GoogleCloudPlatform / cloud-foundation-toolkit

The Cloud Foundation toolkit provides GCP best practices as code.
Apache License 2.0
969 stars 459 forks source link

Unable to provision a GKE cluster when using releaseChannel with Deployment Manager #546

Closed patrickmslatteryvt closed 4 years ago

patrickmslatteryvt commented 4 years ago

So I cloned the latest changes the the GKE template that added the releaseChannel setting from: https://github.com/GoogleCloudPlatform/cloud-foundation-toolkit/pull/539

But it does not seem to work at all.

To troubleshoot it I created a very minimal DM config based on: https://raw.githubusercontent.com/GoogleCloudPlatform/cloud-foundation-toolkit/master/dm/templates/gke/examples/gke_regional_private.yaml but using our lab projects network settings:

# Test of the GKE (Google Kubernetes Engine) template.

imports:
  - path: templates/gke/gke.py
    name: gke.py

resources:
  - name: regional-test-cluster
    type: gke.py
    properties:
      region: us-east4
      cluster:
        name: regional-test-cluster
#        releaseChannel:
#          channel: REGULAR
        network: mi9-com-lab-002-net
        subnetwork: kube-10-230-51-0m26
        loggingService: "logging.googleapis.com/kubernetes"
        monitoringService: "monitoring.googleapis.com/kubernetes"
        privateClusterConfig:
          enablePrivateNodes: true
          masterIpv4CidrBlock: 10.230.255.0/28
        ipAllocationPolicy:
          useIpAliases: true
          createSubnetwork: false
          clusterSecondaryRangeName: k8s-pods
          servicesSecondaryRangeName: k8s-services
        nodePools:
          - name: default
            initialNodeCount: 1
            config:
              localSsdCount: 0
              oauthScopes:
                - https://www.googleapis.com/auth/compute
                - https://www.googleapis.com/auth/devstorage.read_only
                - https://www.googleapis.com/auth/logging.write
                - https://www.googleapis.com/auth/monitoring
        locations:
          - us-east4-a
          - us-east4-b
          - us-east4-c

If I deploy it as above, it creates a cluster, that cluster creation eventually times out due a network issue but it does actually create the 3 cluster nodes. (That network issue is unrelated and I'm not going to chase it down for this test, the core thing is the cluster is actually created)
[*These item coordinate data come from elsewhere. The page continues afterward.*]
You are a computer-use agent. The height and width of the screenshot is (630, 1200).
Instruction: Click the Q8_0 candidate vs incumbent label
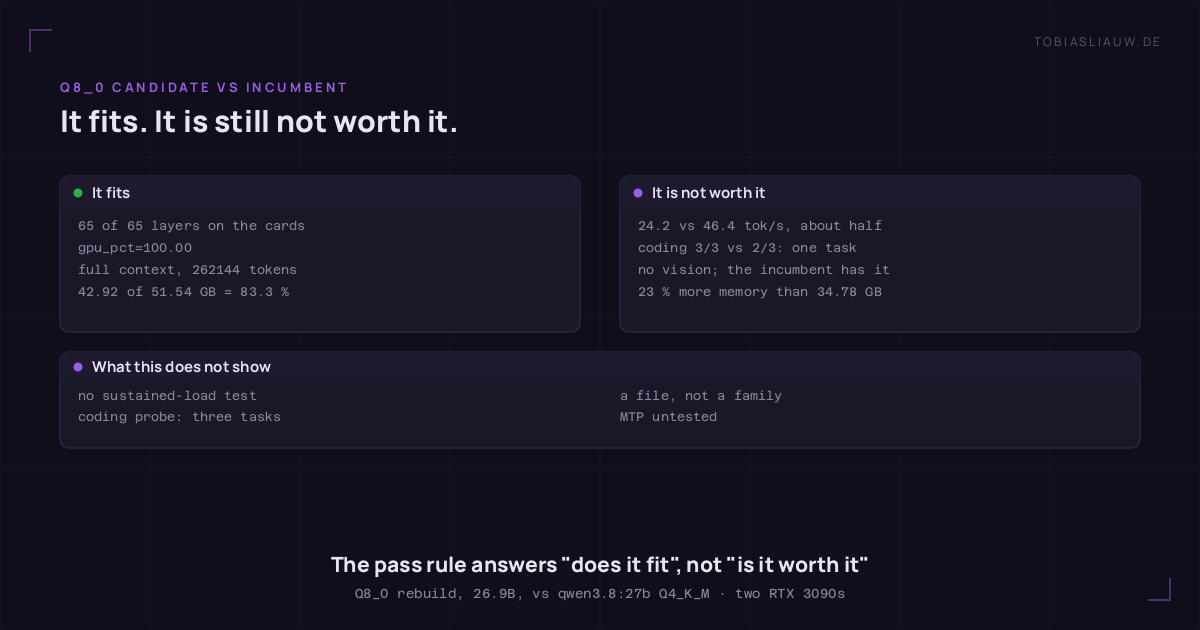(204, 88)
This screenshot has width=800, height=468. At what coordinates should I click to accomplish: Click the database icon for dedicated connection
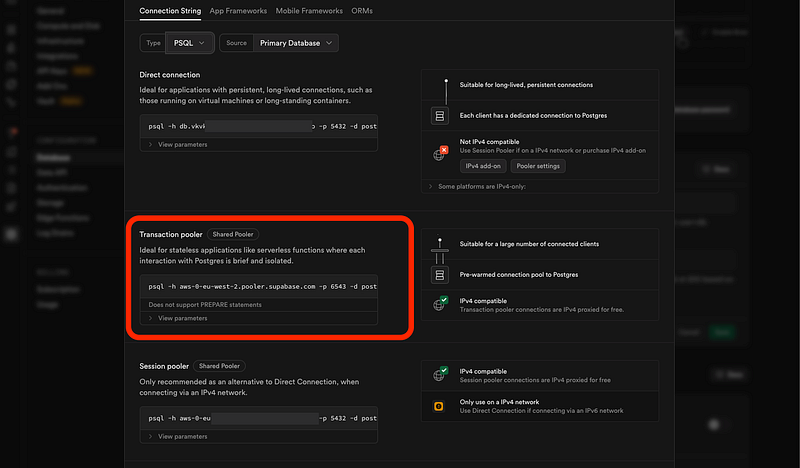[439, 116]
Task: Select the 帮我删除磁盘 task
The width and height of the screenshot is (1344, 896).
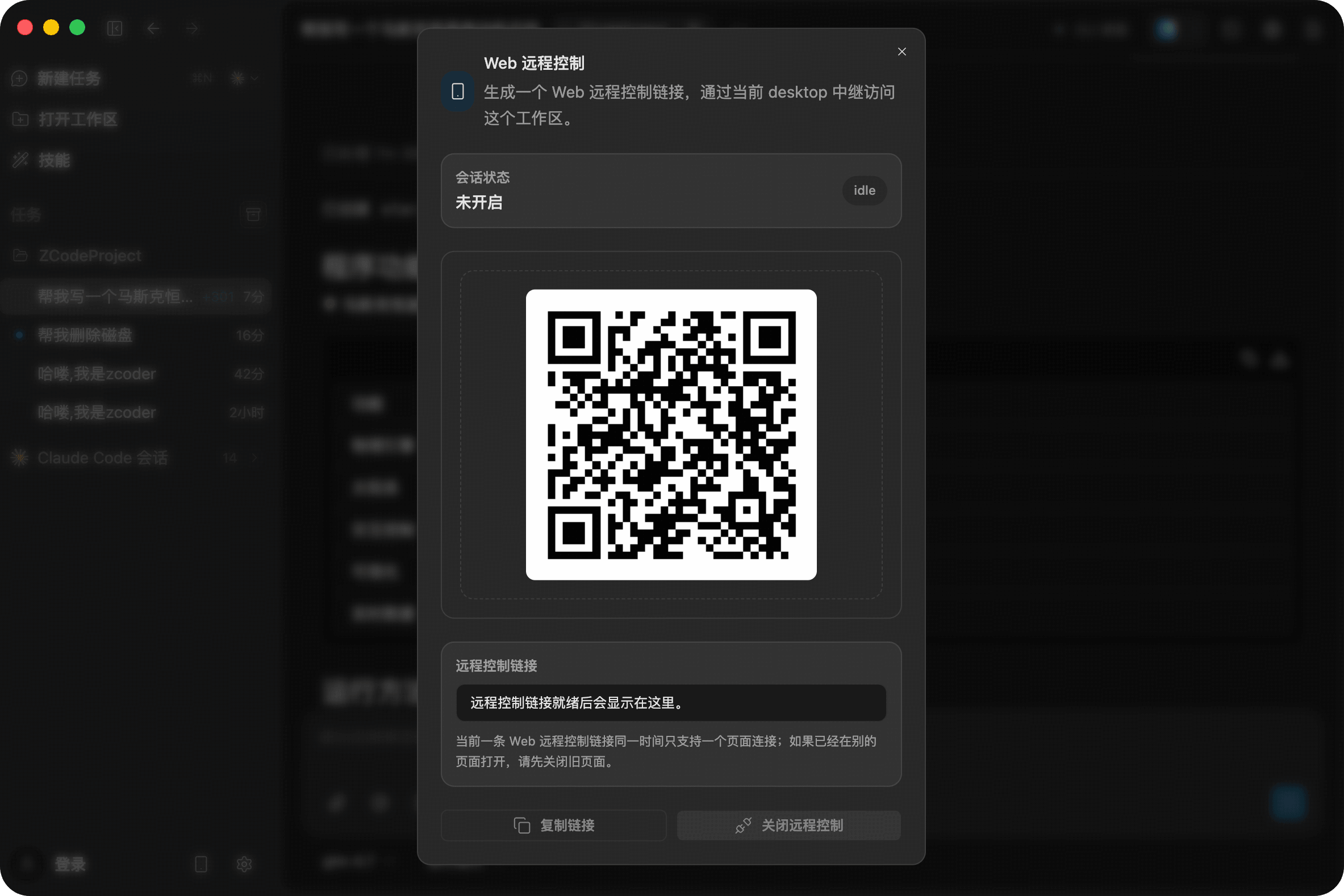Action: (85, 335)
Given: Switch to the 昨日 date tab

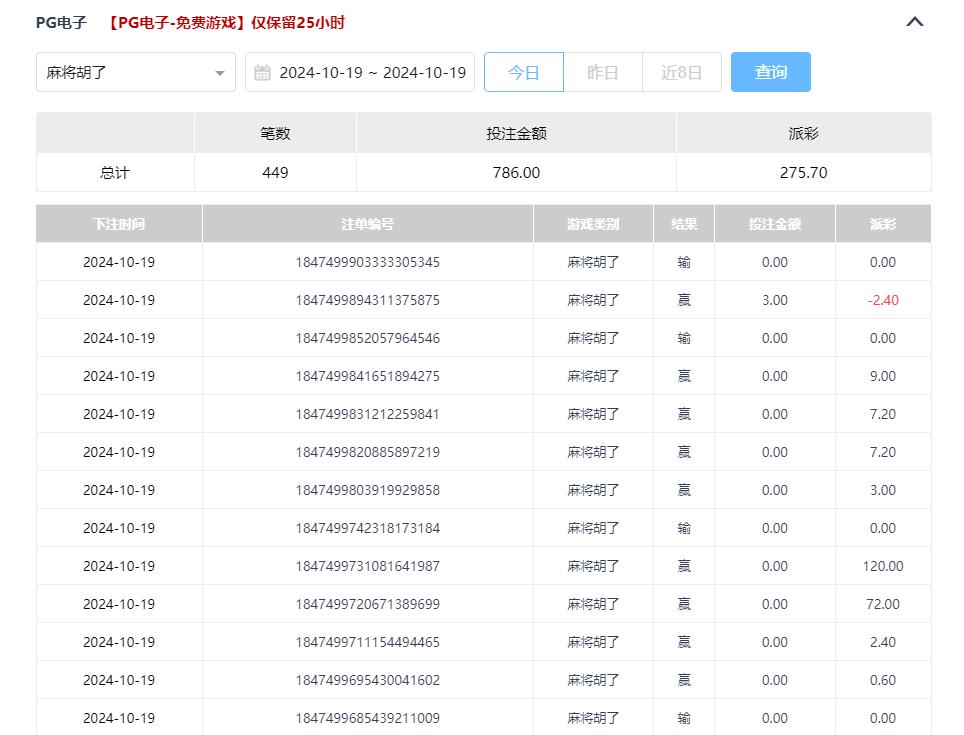Looking at the screenshot, I should tap(602, 72).
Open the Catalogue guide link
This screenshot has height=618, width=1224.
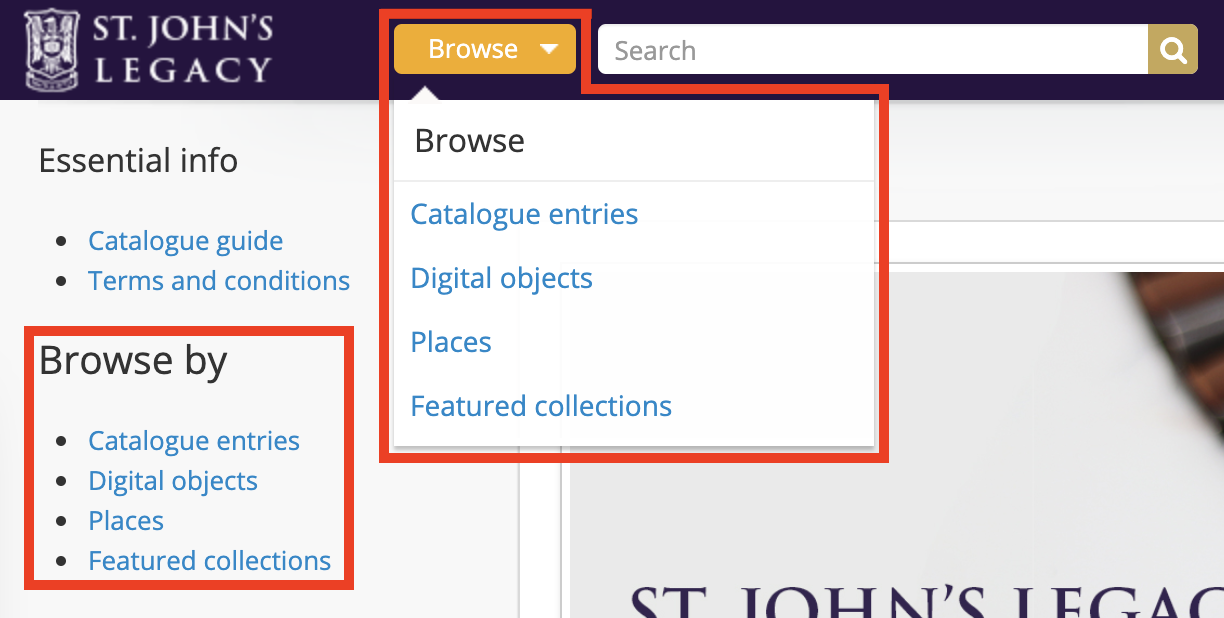click(x=185, y=240)
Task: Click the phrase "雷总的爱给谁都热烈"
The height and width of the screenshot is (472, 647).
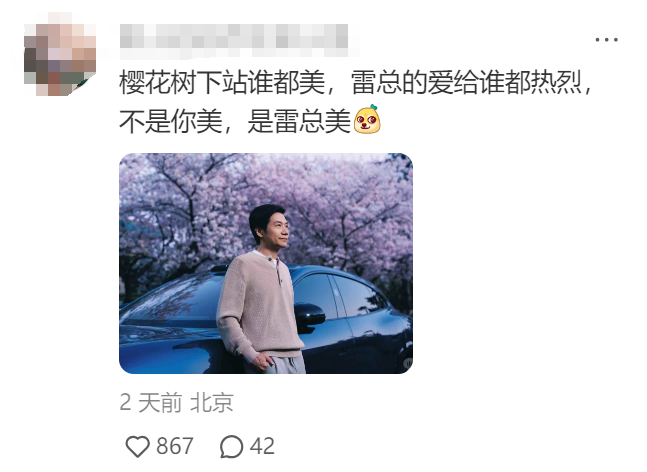Action: click(x=466, y=83)
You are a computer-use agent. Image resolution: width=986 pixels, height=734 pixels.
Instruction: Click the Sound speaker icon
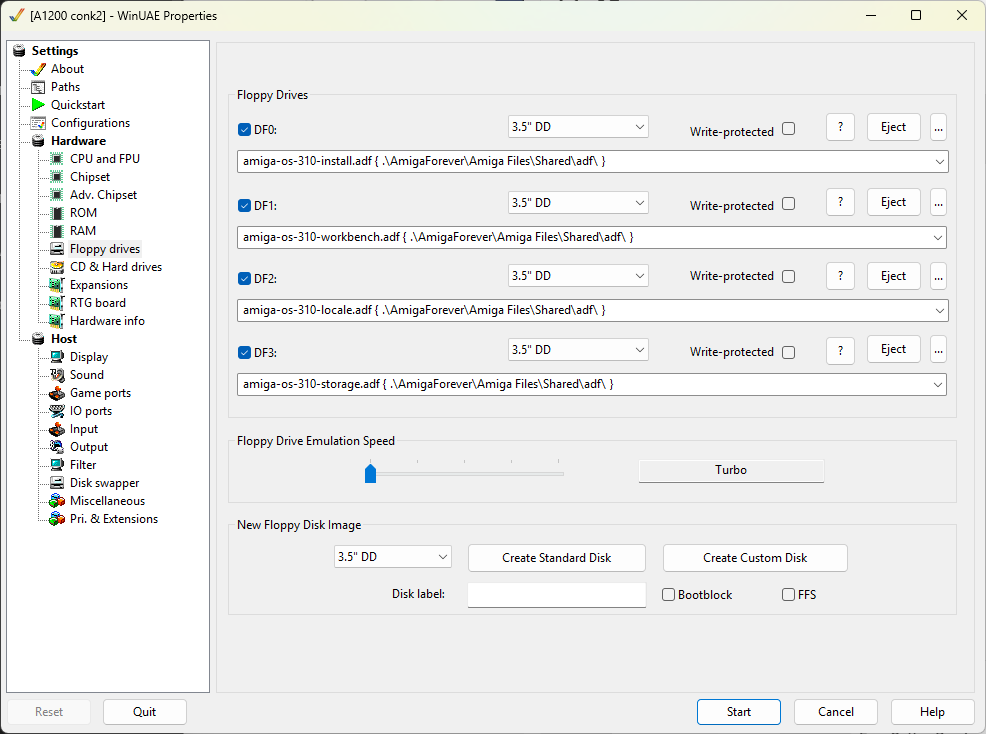(x=57, y=375)
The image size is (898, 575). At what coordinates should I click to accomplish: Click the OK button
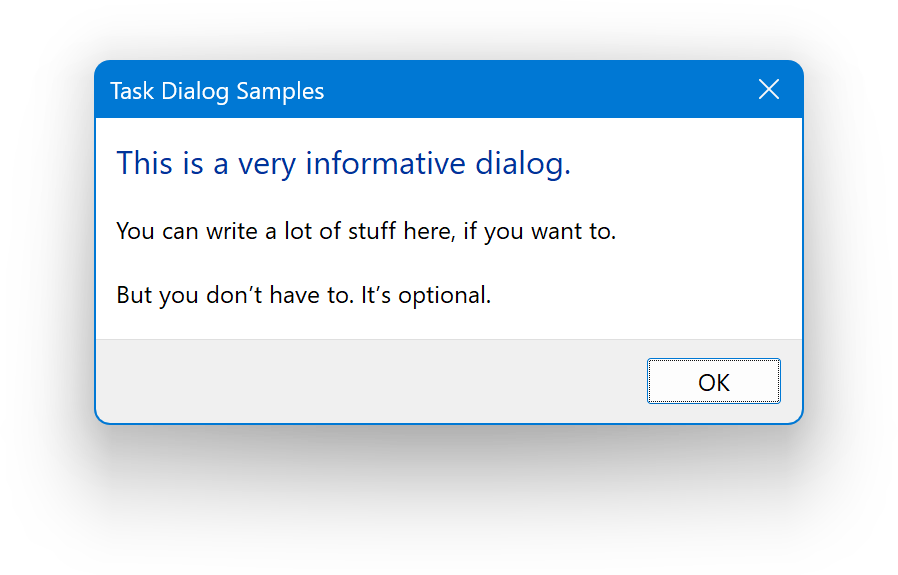point(714,382)
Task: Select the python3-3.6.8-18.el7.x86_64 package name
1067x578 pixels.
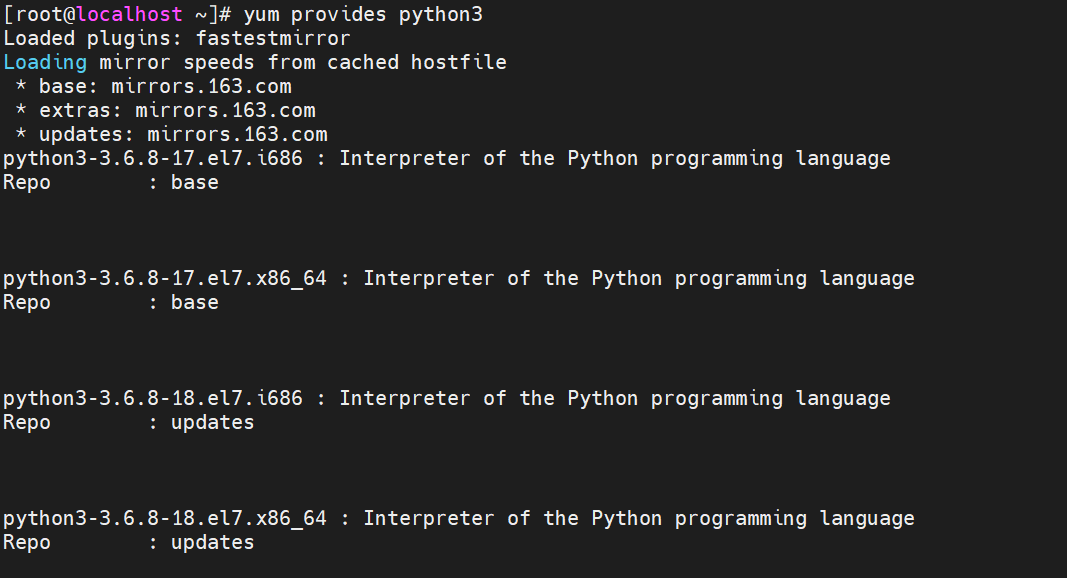Action: pos(164,519)
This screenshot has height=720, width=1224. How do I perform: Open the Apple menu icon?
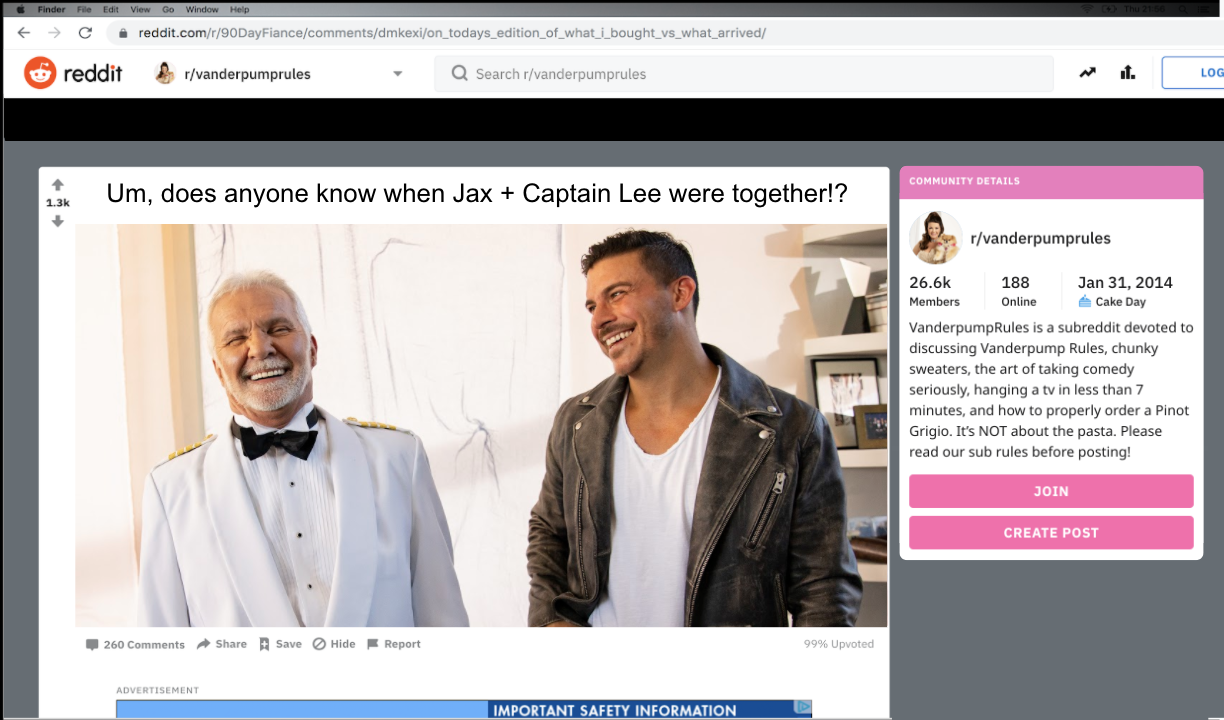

But if I enable the commented out releaseChannel lines above I get this error immediately when I try to deploy:

gcloud deployment-manager \
  deployments create \
  --preview \
  --automatic-rollback-on-error \
  "${CLUSTER_NAME}-gke-deploy" \
  --config="./deployments/${CONFIG_FILE}"

gcloud deployment-manager \
  deployments \
  update "${CLUSTER_NAME}-gke-deploy"

The fingerprint of the deployment is Uyktd1Hwyh5z8Df5uGLxeA==
Waiting for update [operation-1580176511650-59d2983a8ca59-4fe769ce-dec0d160]...failed.                                                                                                                                        
ERROR: (gcloud.deployment-manager.deployments.update) Error in Operation [operation-1580176511650-59d2983a8ca59-4fe769ce-dec0d160]: errors:
- code: RESOURCE_ERROR
  location: /deployments/mi9-la2-ge4-007-gke-deploy/resources/mi9-la2-ge4-007
  message: '{"ResourceType":"gcp-types/container-v1beta1:projects.locations.clusters","ResourceErrorCode":"400","ResourceErrorMessage":{"code":400,"message":"Master
    version 1.15.7-gke.23 must be set to the default REGULAR releaseChannel version
    1.14.8-gke.33.","status":"INVALID_ARGUMENT","statusMessage":"Bad Request","requestPath":"https://container.googleapis.com/v1beta1/projects/mi9-com-lab-002-7d72-10570/locations/us-east4/clusters","httpMethod":"POST"}}'

I note that there is a similar issue logged in the TerraForm GKE module at: https://github.com/terraform-google-modules/terraform-google-kubernetes-engine/issues/383

Any ideas?

Note: This used to work up until mid December 2019 or so, I had written my own version of the patch for using releaseChannel with Deployment Manager some time back and it worked perfectly. Then one day it just suddenly stopped working... I can only surmise a change in the API that isn't obvious to me.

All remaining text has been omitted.